Шрифт:
Закладка:
— Если теперь что-нибудь начнется, то уж, видно, всерьез,— вставил Сёдзо.
— Да, по-видимому, опять дело идет к мировой войне. В Европе ее очаг уже разгорается на Иберийском полуострове. Ведь так?
Далее Кидзу сказал, что гражданская война в Испании, являясь борьбой между Франко и красным правительством Асаньи, в то же время есть вызов, брошенный Германией и Италией Англии и Франции. Уже одно это грозит мировым пожаром. Затем он с профессиональной осведомленностью журналиста заговорил о том, что внешне англичане и французы как будто поддерживают в Испании ресцубликанские войска, но за кулисами ведут двойную и даже тройную игру. Ясно лишь одно, и это со всей откровенностью демонстрируется обеими сторонами: испанский театр, на котором развертывается гражданская война, используется ими как своего рода полигон для испытания различных видов новейшего оружия.

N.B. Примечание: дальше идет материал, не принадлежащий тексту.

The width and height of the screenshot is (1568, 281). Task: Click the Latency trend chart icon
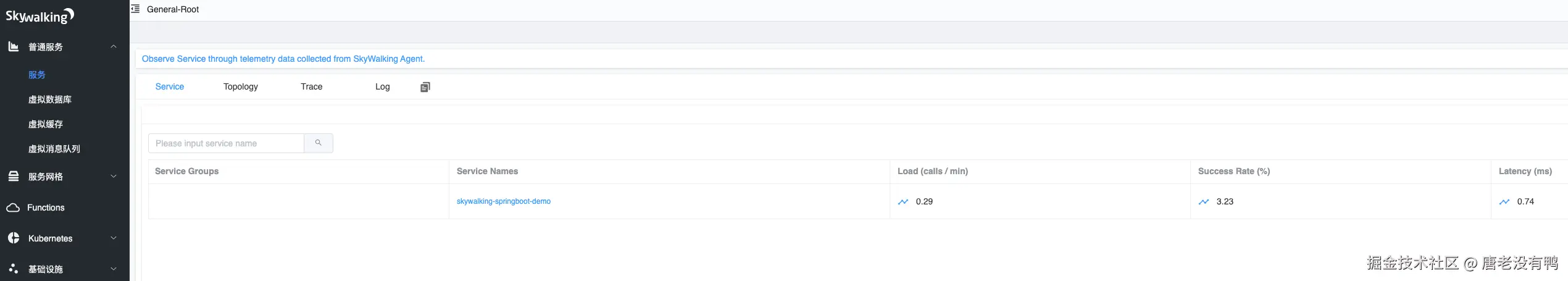click(x=1504, y=202)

— Фабриканты оружия ждут войны,— заметил Сёдзо, вспомнив при этом не те фамилии, которые обычно ассоциируются с войной, то есть не Круппа, Армстронга или Шкоду, а своего земляка Ито. Стоит только прогреметь первому выстрелу — и какой-нибудь захудалый лесоторговец из захолустного японского городка, который и с лупой-то не скоро на карте найдешь, первый заорет ура. Ведь Ито и не скрывает того, что он ждет и не дождется первого залпа. А все потому, что у него есть маленький заводик металлических изделий и консервная фабрика, которые почти не приносят прибыли, но могут стать для него золотым дном, если начнется всемирное взаимоистребление. Ужас! Ну, а Масуи? Что же тогда о нем говорить!
А сам он, Сёдзо?.. Получив по милости Масуи работу, он (не важно, для какой цели, но факт остается фактом) клянчит у него деньги. У Масуи замыслы, хотя бы в силу масштаба его деятельности, в тысячу раз более зловещие и опасные, чем поползновение какого-нибудь Ито!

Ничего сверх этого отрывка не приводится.